Setting Goals for the New Year


It’s only November, my friends, but now’s the time to set your money and other goals for 2016. I’m a bit of an expert at setting goals. More accurately, I’m an expert and setting  and then failing at accomplishing those goals.  ????  So I thought I’d share with you today a bit about what I’ve learned regarding goal-setting mistakes and goal-setting successes. My hope is that this information will help you accurately set (and achieve) your 2016 financial and other goals.

It’s good, in my ever-so-humble opinion (LOL) to begin by writing down a list of the things you’d like to accomplish in 2016. I like to break my goals down into five parts:

Spiritual (and/or personal development) Goals

Financial Goals

Health Goals

Relationship Goals

Career Goals

This is a great time of year to assess your life in terms of those five areas (you’re welcome to modify the areas to fit your own life), determine where you’ve been and where you want to go in terms of those five areas of your life.  If you’re like me, you’ll grab your trusty notebook and make five columns, one for each of the above areas.

From there, you’ll work to assess and determine the goals or milestones you want to reach for each area. You’ll be putting down as many goals as you’d like for each area, but don’t get overwhelmed, because you’re going to be trimming down this list as need be.

Don’t Get Over-Goaled

It’s important to write down all of your thoughts and feelings about goals for each area, but it’s not always a good idea to work to achieve all of those goals. When we put down too many goals at once, it’s super easy to get overwhelmed and give up. This is why, after you write down your every thought, dream and hope for each goal area, you’ll want to sit down and have a serious talk with yourself (or with your spouse when it comes to joint goals) to identify what you really want out of the new year.

For instance, let’s say my list of health goals looks like this:

  • lose 10 pounds
  • participate in three triathlons
  • eat healthier
  • bike twice a week
  • run three times a week
  • swim three times a week
  • lift weights three times a week

Whoa, Nellie!!  Combine this list with the lists in the other four goal areas, and I’m going to get overwhelmed with goals real quick. This is why my next step should be to pare down my list to 2 or three of my most important goals. In the case of the fictional list above, here’s what I’d do:

  1. Drop the 10 pounds goal. If I follow the other goals the extra weight should come off automatically
  2. Create a realistic workout schedule that is in line with participating in at least one triathlon – since I’ve never completed a triathlon before, three is a bit lofty for a goal, and I can always add more races later if I feel I can reasonably fit it into my schedule.
  3. Define what “eating healthier” means to me and create a list of meals and snacks that fit in with that goal.

Supplied information —
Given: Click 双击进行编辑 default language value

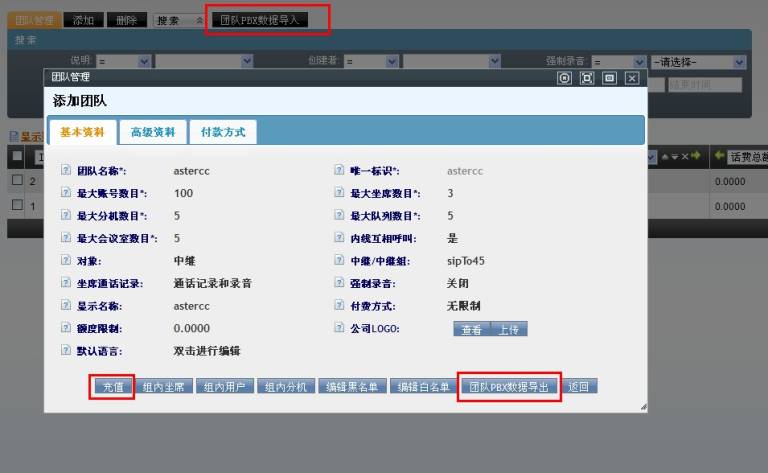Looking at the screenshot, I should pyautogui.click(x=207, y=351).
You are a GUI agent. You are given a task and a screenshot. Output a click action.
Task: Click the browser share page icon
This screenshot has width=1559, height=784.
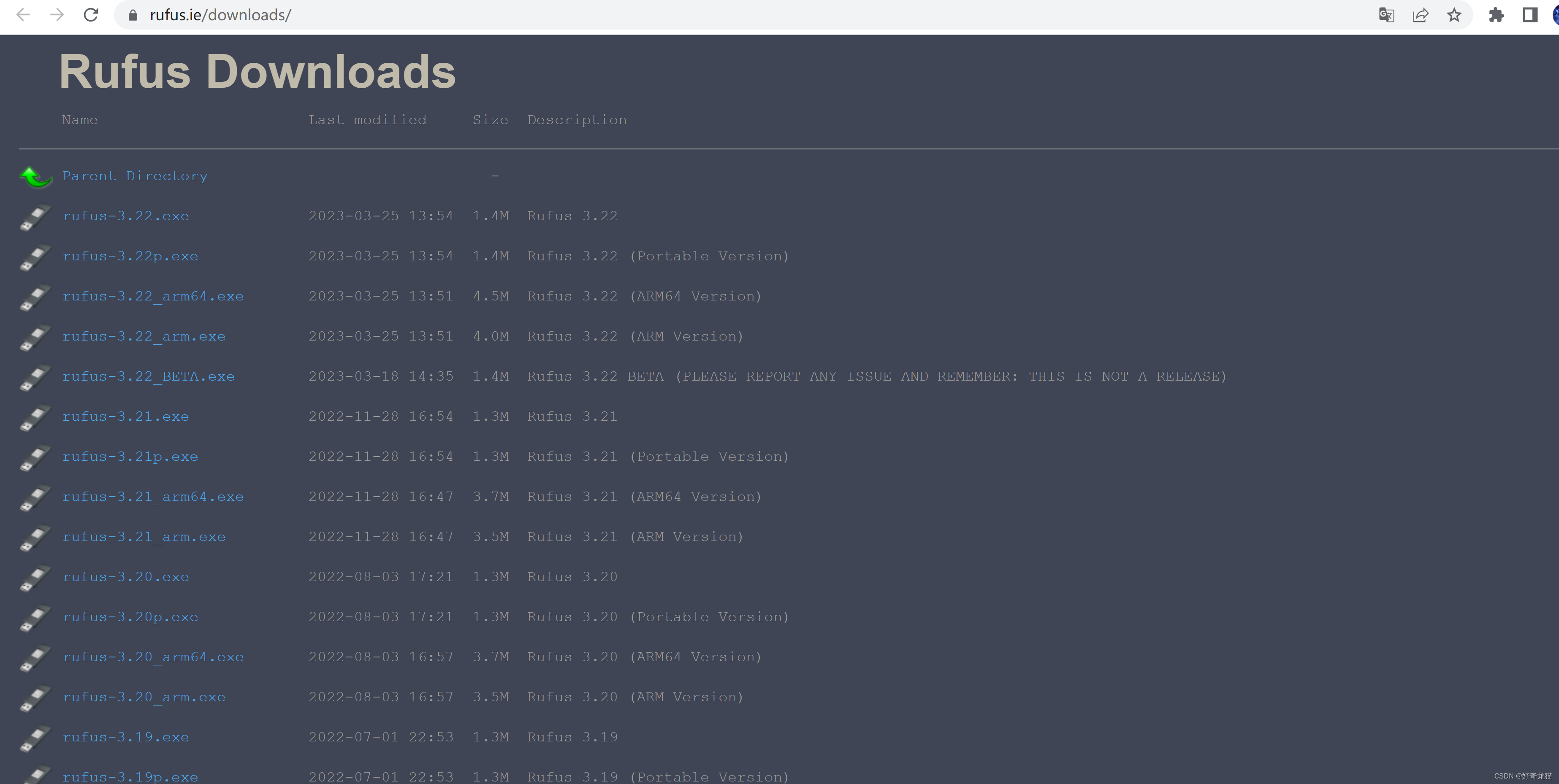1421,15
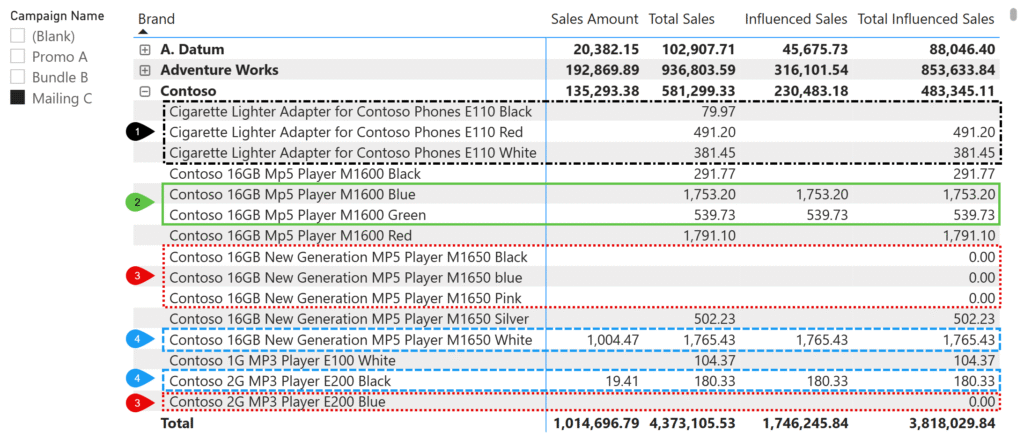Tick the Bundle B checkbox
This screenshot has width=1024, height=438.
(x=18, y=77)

* * *

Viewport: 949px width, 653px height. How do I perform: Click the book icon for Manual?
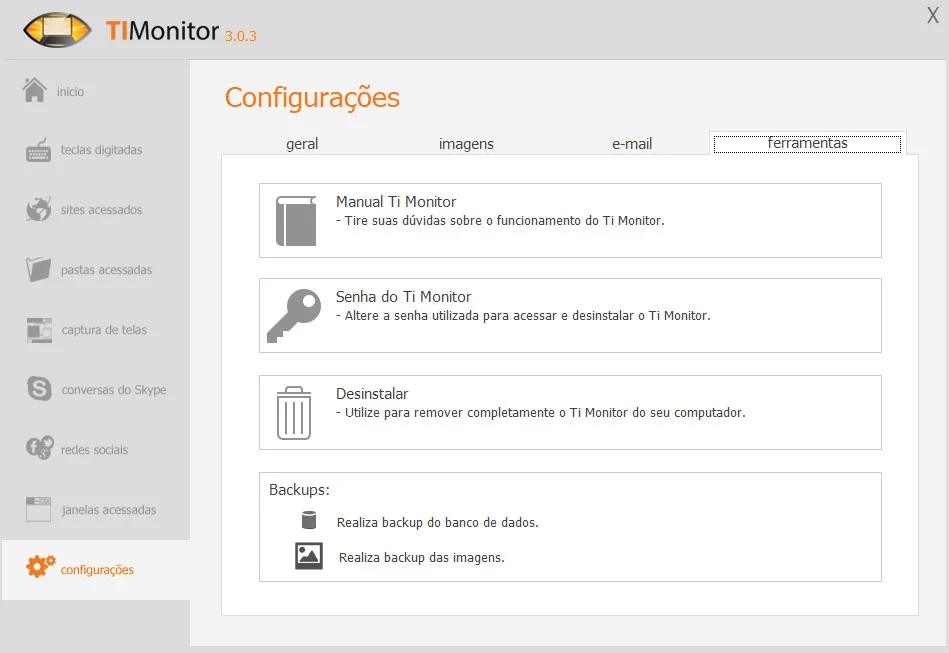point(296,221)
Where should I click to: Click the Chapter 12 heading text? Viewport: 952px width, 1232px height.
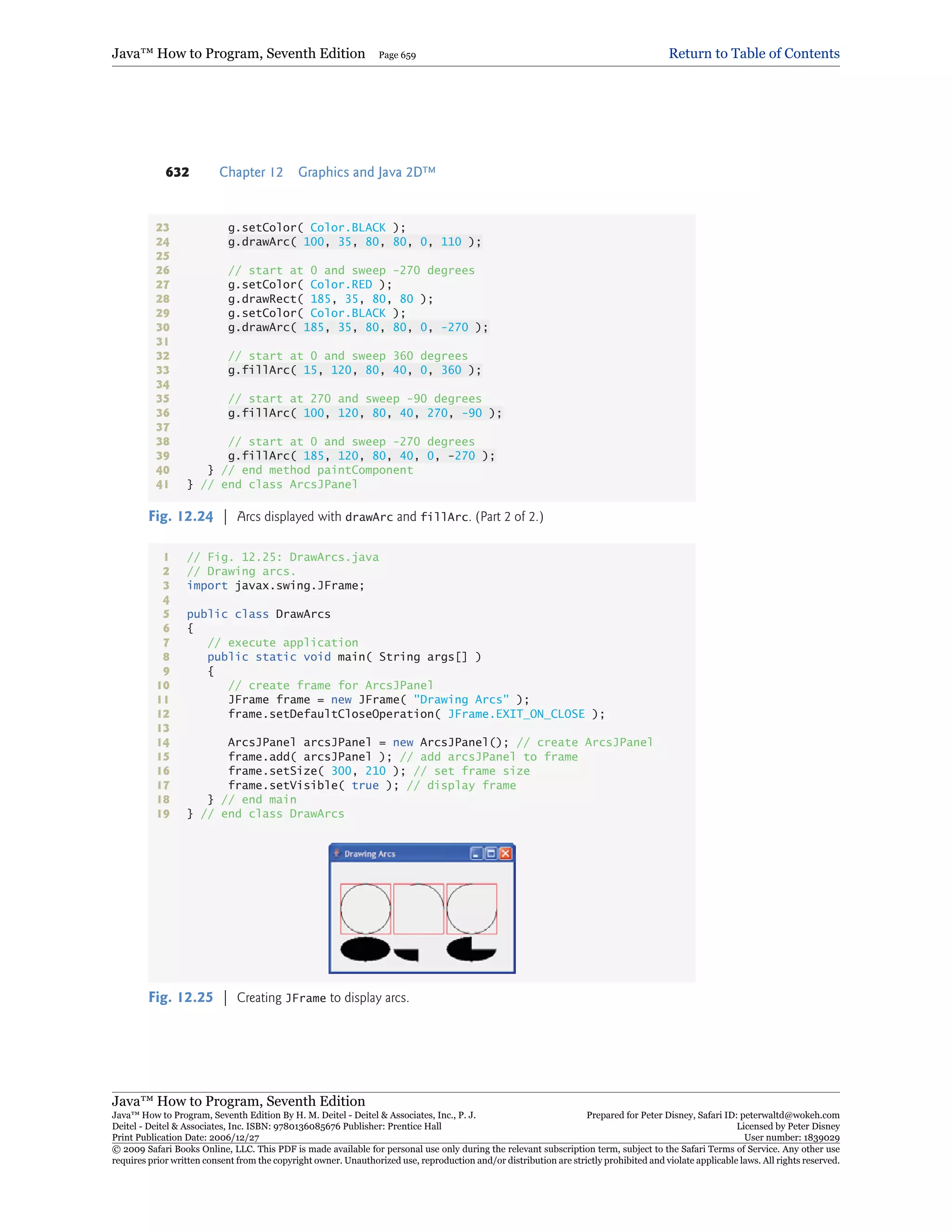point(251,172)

---

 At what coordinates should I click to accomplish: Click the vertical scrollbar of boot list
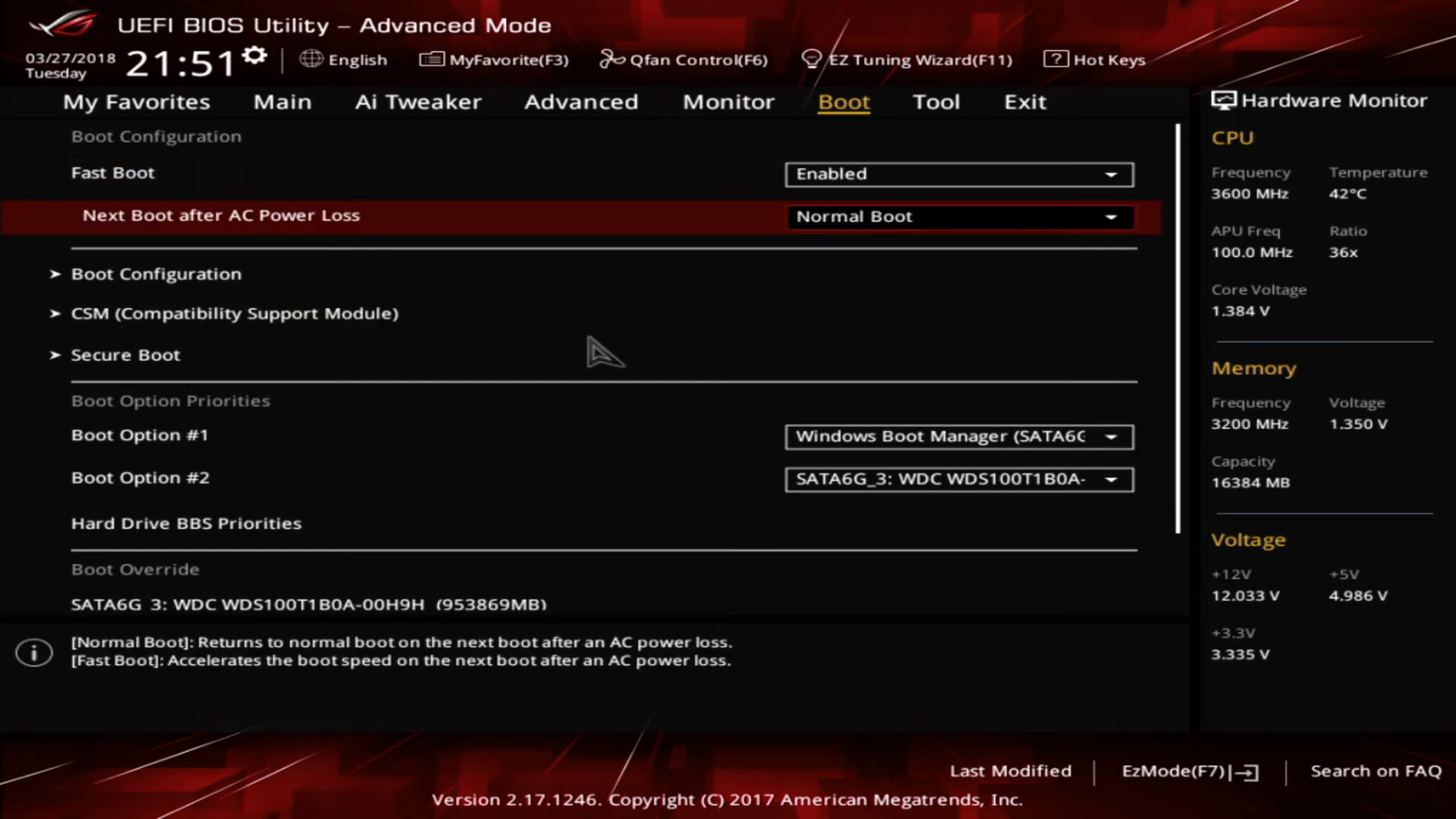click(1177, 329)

Tasks and exercises —
[A] In the goal-setting post, what five areas are goals broken down into?
[B] In the goal-setting post, why does the pared-down health list aim for at least one triathlon instead of three?

Answers for the exercise —
[A] Spiritual (and/or personal development), financial, health, relationship, and career.

[B] The author has never completed a triathlon, so three is a lofty goal. More races can always be added later if they fit reasonably into the schedule.